### PASSAGE FOR REVIEW
<<<<

Scientists at the Hebrew University of Jerusalem report the development of a new cocktail that effectively coaxes adult cells to become quality stem cells. The resulting induced pluripotent stem cells (iPSCs) could be used to replace those lost to damage or disease. However, the process of reprogramming adult cells can introduce genetic abnormalities that limit the cells' usefulness in research and medicine. The researchers published their study (“The Developmental Potential of iPSCs Is Greatly Influenced by Reprogramming Factor Selection”) in Cell Stem Cell.

To make iPSCs, researchers expose adult cells to a mixture of genes that are active in embryonic stem cells. iPSCs can then be made to differentiate into other cell types such as nerve or muscle. However, the standard combination of factors used to reprogram cells leads to a high percentage of serious genomic aberrations in the resulting cells. The reprogramming factors are Oct4, Sox2, Klf4, and Myc—known collectively as OSKM.

However, a team led by Yosef Buganim, Ph.D., at the Institute for Medical Research Israel-Canada in the Hebrew University's Faculty of Medicine, collaborating with researchers at the lab of Whitehead Institute founding member Rudolf Jaenisch, Ph.D., reasoned that changing the reprogramming factors could reprogram the adult cells in a more controlled way and yield high-quality iPSCs. Working with mouse cells, Dr. Buganim and his group used bioinformatic analysis to design a new suite of reprogramming factors (Sall4, Nanog, Esrrb, and Lin28, known collectively as SNEL).

Their results showed that the interaction between reprogramming factors plays a crucial role in determining the quantity and quality of resulting iPSCs, and that a different combination of reprogramming factors can in fact produce a much higher quality product.

The new SNEL cocktail created fewer colonies of iPSCs, but approximately 80% of those produced passed the most stringent pluripotency test. This is highly preferable to the traditional OSKM cocktail, which produces a large number of colonies but the majority of which fail the pluripotency test.

>>>>

### AVAILABLE DATA
<<<<

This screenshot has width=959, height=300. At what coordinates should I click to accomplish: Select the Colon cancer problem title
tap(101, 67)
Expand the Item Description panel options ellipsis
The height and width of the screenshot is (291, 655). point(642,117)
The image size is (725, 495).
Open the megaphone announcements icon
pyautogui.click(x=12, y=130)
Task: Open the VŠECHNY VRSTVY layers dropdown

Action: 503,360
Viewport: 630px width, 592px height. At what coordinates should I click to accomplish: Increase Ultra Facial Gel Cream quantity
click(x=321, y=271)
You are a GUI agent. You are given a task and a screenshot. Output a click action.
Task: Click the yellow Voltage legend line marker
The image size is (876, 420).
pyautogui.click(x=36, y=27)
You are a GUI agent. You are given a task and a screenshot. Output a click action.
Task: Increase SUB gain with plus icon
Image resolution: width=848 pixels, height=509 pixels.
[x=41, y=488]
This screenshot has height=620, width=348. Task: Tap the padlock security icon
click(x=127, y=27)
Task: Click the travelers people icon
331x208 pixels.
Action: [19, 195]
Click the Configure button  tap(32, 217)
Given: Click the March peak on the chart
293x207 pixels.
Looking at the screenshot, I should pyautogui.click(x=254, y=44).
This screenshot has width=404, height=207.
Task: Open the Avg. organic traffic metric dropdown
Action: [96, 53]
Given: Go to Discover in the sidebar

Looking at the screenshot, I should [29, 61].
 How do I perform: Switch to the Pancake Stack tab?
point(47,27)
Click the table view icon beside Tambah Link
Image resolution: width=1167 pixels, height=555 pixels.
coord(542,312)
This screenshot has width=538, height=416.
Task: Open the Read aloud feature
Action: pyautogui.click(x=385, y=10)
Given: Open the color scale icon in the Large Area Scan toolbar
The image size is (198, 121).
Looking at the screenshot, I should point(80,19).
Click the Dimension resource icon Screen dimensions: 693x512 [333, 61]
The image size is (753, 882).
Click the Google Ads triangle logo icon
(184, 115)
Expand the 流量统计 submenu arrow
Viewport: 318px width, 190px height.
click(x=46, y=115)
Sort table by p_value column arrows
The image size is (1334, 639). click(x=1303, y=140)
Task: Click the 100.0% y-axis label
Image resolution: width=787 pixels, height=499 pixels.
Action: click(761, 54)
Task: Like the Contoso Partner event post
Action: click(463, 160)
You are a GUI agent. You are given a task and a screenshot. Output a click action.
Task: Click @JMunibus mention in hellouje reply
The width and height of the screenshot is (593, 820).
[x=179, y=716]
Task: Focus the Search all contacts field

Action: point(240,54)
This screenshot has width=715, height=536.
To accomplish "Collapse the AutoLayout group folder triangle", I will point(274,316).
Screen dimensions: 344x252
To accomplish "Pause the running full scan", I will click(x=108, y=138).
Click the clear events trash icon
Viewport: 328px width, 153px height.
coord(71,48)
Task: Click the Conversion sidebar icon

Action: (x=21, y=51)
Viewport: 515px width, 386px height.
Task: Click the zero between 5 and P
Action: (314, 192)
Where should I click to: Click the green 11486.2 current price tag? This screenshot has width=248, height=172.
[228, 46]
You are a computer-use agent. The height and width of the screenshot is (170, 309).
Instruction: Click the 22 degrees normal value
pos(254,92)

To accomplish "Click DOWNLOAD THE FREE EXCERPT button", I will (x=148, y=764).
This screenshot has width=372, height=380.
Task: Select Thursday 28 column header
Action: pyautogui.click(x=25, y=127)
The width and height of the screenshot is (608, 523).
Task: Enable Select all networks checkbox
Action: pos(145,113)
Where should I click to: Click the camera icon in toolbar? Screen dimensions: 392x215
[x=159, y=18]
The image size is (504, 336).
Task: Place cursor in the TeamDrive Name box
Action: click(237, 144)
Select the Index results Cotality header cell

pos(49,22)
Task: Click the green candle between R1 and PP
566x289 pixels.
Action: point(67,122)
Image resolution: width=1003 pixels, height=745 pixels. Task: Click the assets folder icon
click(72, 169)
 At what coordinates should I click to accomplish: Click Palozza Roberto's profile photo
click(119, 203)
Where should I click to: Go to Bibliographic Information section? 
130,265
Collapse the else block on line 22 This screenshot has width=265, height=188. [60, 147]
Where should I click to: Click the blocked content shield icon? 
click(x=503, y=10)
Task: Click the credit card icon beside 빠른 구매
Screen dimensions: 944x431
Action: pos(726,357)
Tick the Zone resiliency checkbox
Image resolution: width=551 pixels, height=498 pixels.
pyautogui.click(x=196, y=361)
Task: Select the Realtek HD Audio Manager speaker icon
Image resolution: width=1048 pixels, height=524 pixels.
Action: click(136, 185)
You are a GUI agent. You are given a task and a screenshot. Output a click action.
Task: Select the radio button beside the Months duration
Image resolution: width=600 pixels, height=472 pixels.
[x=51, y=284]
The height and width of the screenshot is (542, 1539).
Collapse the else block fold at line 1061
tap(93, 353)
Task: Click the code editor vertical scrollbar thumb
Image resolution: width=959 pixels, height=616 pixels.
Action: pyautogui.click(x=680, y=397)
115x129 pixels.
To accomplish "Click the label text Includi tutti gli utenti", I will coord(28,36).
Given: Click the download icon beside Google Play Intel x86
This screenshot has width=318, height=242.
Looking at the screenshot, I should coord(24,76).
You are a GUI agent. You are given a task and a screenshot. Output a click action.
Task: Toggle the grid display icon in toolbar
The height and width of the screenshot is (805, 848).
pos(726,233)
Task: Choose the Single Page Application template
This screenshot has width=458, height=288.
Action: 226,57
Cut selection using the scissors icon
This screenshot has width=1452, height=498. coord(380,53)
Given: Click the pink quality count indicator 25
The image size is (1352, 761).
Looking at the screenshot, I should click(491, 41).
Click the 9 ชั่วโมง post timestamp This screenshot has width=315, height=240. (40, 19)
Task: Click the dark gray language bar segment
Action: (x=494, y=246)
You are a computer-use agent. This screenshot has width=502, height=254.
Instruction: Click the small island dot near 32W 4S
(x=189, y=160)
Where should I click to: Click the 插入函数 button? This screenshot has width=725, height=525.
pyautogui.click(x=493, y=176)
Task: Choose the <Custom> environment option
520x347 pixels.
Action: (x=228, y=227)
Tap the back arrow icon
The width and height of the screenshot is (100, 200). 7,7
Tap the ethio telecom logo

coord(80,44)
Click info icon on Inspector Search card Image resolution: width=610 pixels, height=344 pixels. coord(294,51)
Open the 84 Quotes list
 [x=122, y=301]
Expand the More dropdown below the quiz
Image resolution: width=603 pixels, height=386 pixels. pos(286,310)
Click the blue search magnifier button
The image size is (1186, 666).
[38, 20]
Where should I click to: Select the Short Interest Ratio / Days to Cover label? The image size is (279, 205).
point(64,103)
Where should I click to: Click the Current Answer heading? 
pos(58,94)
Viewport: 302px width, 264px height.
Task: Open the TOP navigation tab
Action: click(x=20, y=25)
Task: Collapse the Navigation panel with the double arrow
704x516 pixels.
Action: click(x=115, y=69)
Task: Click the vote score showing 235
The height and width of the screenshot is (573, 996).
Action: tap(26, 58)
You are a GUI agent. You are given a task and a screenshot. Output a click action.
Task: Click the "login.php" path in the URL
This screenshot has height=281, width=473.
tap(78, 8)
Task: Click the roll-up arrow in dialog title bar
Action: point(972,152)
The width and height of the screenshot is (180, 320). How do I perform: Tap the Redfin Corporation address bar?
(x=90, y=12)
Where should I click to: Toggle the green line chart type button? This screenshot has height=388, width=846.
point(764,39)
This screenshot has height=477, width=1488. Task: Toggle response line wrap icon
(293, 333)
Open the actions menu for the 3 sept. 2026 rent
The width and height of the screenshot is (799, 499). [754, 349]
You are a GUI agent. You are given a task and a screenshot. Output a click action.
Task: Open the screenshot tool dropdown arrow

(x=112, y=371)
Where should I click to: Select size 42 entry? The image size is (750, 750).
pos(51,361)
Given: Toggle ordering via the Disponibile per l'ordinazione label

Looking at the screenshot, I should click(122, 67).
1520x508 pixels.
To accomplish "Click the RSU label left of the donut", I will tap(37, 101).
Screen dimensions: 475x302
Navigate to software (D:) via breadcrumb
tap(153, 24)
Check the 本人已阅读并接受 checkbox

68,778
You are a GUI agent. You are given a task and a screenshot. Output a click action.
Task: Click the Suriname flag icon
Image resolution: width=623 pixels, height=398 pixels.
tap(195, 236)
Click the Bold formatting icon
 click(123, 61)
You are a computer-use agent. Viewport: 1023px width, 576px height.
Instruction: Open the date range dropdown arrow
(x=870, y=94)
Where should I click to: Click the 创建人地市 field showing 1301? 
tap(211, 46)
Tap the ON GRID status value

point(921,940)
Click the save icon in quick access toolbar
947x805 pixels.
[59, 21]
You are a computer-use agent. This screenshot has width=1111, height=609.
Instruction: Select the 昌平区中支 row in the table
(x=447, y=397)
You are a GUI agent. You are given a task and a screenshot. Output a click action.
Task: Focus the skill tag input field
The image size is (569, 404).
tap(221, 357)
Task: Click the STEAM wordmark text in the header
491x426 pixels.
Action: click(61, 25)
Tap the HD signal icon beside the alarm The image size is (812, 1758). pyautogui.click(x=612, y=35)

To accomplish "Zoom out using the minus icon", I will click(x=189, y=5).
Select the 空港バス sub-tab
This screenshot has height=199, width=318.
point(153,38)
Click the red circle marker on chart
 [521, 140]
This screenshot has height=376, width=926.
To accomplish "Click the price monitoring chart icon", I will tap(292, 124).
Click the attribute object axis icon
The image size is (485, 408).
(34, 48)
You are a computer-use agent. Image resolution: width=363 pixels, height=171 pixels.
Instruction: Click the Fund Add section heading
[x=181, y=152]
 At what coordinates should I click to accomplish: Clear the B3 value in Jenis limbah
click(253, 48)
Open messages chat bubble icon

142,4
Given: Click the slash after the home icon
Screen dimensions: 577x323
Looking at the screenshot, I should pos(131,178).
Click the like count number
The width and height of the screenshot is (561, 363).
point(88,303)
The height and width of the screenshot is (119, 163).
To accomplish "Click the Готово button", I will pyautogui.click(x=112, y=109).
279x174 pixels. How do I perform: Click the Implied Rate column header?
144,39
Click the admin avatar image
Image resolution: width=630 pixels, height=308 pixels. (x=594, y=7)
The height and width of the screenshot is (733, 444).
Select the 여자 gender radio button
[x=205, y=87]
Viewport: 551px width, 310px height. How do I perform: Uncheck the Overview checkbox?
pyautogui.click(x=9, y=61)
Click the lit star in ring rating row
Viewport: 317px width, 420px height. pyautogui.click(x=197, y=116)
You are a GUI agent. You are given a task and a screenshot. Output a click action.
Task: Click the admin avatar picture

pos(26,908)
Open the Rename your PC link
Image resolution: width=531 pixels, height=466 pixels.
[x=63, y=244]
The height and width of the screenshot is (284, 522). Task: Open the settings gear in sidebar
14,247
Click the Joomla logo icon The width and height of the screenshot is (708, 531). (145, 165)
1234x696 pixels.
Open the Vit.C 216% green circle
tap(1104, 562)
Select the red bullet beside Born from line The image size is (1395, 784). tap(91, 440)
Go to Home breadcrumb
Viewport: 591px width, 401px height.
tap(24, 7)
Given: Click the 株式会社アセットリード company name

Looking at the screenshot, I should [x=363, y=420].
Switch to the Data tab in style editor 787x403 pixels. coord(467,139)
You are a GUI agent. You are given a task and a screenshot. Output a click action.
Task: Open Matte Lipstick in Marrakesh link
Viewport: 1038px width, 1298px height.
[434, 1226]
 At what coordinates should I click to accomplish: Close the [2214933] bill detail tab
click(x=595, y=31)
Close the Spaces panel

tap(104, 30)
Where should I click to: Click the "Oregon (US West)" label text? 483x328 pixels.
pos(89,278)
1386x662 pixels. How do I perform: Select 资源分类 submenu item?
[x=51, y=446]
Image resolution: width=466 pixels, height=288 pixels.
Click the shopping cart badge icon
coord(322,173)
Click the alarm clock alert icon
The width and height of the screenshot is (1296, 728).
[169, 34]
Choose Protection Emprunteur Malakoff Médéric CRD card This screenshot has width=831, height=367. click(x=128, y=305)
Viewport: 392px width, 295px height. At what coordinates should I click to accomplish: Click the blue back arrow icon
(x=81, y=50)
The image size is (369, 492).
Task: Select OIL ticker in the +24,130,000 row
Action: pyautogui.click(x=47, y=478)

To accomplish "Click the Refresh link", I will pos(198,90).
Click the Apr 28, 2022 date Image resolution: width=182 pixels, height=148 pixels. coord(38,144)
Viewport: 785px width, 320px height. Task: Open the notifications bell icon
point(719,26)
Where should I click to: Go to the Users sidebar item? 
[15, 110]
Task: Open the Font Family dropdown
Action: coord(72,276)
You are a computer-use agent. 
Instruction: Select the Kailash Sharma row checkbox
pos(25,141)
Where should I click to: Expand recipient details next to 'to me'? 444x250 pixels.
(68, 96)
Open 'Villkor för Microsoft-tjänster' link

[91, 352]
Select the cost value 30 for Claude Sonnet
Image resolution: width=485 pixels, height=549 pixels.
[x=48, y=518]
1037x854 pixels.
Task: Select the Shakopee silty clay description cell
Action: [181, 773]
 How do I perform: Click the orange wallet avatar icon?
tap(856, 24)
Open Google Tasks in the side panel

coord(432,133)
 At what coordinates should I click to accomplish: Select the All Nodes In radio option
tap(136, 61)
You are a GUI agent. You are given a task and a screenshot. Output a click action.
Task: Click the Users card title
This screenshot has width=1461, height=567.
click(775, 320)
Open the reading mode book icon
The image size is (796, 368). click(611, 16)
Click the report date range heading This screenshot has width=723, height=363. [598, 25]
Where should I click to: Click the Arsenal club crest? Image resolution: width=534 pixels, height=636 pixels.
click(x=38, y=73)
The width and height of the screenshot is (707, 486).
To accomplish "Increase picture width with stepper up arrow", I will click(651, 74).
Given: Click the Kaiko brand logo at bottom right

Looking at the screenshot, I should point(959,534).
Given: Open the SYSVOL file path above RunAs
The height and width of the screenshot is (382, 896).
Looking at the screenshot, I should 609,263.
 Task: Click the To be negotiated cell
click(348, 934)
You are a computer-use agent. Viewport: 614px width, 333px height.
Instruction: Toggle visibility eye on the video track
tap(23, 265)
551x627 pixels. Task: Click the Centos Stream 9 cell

>>>>

### THE PROBLEM
Continue the article on reprogramming adult cells into stem cells from the point where it stops.

### EXERCISE RESULT
“We found that ectopic expression of Sall4, Nanog, Esrrb, and Lin28 (SNEL) in mouse embryonic fibroblasts (MEFs) generated high-quality iPSCs more efficiently than other combinations of factors, including OSKM,” wrote the investigators. “Although differentially methylated regions, transcript number of master regulators, establishment of specific superenhancers, and global aneuploidy were comparable between high- and low-quality lines, aberrant gene expression, trisomy of chromosome 8, and abnormal H2A.X deposition were distinguishing features that could potentially also be applicable to human.”

Dr. Buganim hypothesizes that SNEL may reprogram cells better than OSKM because it does not rely on the master regulators Oct4 and Sox2, which might activate part of the adult cell genome. He adds that the research demonstrates the effectiveness of bioinformatics tools in producing high-quality iPSCs.

This study takes the regenerative medicine field one step closer to the clinic, where it may be able to help patients in need of cellular transplantation therapy, according to Dr. Buganim. The researchers will now seek to define the optimal combinations for reprogramming human iPSCs, which are harder to reprogram than mouse cells and which could not be reprogrammed using the SNEL cocktail.